# Blucky Pirate Captain



## IMU (Apr 8, 2009)

Finally got around to finishing up my blucky remake from April! 

Here is my Captain at the Helm.


----------



## Rahnefan (May 1, 2009)

Cool. Where'd you get the wheel, and where'd you get the barnacles?


----------



## RoxyBlue (Oct 6, 2008)

He looks great! And is that a peg leg I see?


----------



## IMU (Apr 8, 2009)

Rahnefan said:


> Cool. Where'd you get the wheel, and where'd you get the barnacles?

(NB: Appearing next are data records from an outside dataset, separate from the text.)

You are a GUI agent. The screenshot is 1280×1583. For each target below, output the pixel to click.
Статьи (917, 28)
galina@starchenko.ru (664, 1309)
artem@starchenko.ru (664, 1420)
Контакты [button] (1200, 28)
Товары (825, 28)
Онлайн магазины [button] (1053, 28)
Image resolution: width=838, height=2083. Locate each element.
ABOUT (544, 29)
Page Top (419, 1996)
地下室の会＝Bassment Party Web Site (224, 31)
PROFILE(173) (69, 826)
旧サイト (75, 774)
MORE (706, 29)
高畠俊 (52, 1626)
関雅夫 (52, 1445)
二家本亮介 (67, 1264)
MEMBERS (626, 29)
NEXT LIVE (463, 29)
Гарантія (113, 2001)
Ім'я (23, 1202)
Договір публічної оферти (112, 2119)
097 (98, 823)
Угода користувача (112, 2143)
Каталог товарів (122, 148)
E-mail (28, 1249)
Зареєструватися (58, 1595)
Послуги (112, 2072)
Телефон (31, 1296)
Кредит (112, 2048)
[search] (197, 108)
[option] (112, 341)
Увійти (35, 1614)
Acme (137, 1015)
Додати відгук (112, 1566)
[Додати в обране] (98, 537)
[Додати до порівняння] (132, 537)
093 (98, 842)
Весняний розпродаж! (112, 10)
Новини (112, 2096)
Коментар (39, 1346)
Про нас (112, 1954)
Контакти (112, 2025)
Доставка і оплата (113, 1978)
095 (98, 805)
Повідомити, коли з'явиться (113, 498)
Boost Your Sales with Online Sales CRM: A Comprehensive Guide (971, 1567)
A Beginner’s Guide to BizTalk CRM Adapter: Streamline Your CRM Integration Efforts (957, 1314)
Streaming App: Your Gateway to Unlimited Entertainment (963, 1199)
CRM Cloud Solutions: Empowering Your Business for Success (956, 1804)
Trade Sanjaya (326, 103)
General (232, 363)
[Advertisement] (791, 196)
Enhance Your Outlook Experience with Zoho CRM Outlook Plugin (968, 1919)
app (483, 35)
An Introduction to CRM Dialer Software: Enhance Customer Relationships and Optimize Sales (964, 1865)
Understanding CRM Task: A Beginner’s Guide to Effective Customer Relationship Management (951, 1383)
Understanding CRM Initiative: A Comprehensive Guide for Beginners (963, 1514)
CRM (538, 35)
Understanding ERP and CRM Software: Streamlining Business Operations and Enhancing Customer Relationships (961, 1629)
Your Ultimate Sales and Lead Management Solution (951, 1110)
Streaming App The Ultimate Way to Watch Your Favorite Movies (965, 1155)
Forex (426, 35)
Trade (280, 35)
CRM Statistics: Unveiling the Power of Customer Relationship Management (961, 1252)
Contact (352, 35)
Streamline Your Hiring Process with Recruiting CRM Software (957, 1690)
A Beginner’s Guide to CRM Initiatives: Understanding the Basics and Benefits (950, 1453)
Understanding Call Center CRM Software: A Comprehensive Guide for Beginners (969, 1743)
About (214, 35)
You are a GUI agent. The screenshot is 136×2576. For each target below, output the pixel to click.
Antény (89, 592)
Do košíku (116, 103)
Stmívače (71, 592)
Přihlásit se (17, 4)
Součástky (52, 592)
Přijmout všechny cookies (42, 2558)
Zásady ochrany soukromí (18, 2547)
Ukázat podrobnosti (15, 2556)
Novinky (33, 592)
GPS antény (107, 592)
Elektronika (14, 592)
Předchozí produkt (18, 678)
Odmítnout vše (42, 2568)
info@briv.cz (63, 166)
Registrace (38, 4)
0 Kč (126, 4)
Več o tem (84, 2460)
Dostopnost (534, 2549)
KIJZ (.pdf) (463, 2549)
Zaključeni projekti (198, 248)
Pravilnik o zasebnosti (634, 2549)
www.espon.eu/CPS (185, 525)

The wheel is a wagon wheel from Big Lots and the barnacles are a casting I made using silicone caulk.


----------



## cerinad (Jun 23, 2008)

Awesome!


----------



## Silent Requiem (Feb 17, 2008)

it be arrright ;p


----------



## Spooky1 (Aug 25, 2008)

Arrr, he be looking ship shape.


----------



## Lady Nyxie (Aug 30, 2006)

Anyone who doesn't love him should walk the plank.


----------



## IMU (Apr 8, 2009)

Thanks, I think he makes a fine captain too!


----------



## Aquayne (Sep 1, 2008)

It is amazing that he is just a Blucky! He looks great. Great job.


----------



## Ghoul Friday (Oct 6, 2007)

I have the worst urge to spin the wheel, but he scares me enough that I wouldn't do it.


----------